In Deutschland ist der Bund das bisher größte Ziel der Aktivisten. Wie wird er auf ihre Forderung reagieren? Warum kauft er überhaupt Aktien von Unternehmen? Und um wie viel Geld geht es dabei?

Euro stecken in drei Pensionsfonds des Bundes. Bislang investieren sie auch in fossile Energien.

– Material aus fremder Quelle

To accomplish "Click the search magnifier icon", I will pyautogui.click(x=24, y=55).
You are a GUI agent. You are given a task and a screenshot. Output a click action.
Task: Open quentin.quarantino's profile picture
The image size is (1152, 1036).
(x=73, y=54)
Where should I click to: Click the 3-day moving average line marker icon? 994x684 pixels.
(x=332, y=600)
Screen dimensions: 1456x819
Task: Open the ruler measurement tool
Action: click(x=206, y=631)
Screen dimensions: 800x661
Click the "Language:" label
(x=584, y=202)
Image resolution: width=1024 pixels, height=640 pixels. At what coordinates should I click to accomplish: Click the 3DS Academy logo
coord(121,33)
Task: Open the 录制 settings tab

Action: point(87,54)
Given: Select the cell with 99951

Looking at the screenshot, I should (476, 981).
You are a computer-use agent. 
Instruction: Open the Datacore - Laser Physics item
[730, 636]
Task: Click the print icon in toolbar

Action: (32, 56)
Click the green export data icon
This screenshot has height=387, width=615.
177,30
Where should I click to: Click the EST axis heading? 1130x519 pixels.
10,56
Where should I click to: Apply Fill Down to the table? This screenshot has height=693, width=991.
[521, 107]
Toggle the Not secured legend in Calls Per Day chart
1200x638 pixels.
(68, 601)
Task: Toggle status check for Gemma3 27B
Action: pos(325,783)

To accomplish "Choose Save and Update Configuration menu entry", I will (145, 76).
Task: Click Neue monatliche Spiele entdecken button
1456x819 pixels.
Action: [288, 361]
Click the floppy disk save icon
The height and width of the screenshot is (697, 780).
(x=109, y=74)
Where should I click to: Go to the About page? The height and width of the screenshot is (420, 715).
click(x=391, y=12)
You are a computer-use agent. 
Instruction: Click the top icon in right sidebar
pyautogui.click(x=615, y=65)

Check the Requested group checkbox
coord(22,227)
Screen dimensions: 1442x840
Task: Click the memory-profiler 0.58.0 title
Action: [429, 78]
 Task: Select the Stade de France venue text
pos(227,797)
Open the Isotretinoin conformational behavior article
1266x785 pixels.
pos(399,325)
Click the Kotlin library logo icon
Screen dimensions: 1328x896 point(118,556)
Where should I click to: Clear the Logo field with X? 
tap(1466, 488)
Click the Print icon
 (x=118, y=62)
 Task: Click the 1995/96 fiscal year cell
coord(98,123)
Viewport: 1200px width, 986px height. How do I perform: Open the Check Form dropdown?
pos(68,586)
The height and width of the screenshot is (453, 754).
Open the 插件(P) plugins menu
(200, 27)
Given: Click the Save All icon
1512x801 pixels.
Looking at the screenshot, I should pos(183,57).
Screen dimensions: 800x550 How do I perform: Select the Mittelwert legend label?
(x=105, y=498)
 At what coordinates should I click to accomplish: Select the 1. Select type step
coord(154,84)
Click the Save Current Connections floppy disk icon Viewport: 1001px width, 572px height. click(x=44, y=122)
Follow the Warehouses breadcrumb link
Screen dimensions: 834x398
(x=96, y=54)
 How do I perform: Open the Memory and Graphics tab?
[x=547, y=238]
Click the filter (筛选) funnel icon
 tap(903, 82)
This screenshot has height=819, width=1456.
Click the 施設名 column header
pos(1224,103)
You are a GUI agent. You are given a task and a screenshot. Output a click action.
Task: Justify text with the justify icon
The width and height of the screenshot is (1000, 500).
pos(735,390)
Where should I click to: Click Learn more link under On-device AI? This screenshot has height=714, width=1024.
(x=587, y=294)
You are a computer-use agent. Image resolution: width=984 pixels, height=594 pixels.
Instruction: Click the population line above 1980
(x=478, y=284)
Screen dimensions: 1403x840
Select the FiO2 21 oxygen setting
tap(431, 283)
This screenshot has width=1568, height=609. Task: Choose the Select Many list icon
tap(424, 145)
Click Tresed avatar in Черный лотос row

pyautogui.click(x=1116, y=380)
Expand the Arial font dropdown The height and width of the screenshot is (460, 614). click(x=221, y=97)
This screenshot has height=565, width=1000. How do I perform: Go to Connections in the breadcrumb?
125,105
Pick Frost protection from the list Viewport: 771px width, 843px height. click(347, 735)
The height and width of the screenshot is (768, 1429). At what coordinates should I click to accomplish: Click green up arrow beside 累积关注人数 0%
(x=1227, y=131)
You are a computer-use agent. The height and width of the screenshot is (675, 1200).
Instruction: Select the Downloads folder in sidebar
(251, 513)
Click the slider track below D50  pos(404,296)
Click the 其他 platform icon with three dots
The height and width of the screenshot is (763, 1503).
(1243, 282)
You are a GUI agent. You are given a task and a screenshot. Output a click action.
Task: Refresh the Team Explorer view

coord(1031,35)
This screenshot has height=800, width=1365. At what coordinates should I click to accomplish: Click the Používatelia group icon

Euro stecken in drei Pensionsfonds des Bundes. Bislang investieren sie auch in fossile Energien.

© ZEIT-Grafik

Derzeit überweist der Bund rund 600.000 Pensionären jeden Monat ihre Altersbezüge. Hinzu kommen 300.000 aktive Beamte, Richter und Soldaten. Auch sie werden irgendwann in den Ruhestand gehen. Für den Bund ist das eine gewaltige finanzielle Belastung. Laut Vermögensrechnung des Finanzministeriums summieren sich die Verpflichtungen auf 478 Milliarden Euro. Um diesen Berg an künftigen Pensionszahlungen später nicht allein aus laufenden Steuereinnahmen abtragen zu müssen, betreibt der Bund Vorsorge, zumindest ein bisschen. 16,1 Milliarden Euro lagern in zwei Pensionstöpfen, dem "Versorgungsfonds des Bundes" und der "Versorgungsrücklage des Bundes". Hinzu kommt der "Versorgungsfonds der Bundesagentur für Arbeit" mit 6,5 Milliarden Euro. So teilt es das Bundesinnenministerium, das die Pensionsfonds verwaltet, auf Anfrage der ZEIT mit. Insgesamt geht es also um 22,6 Milliarden Euro.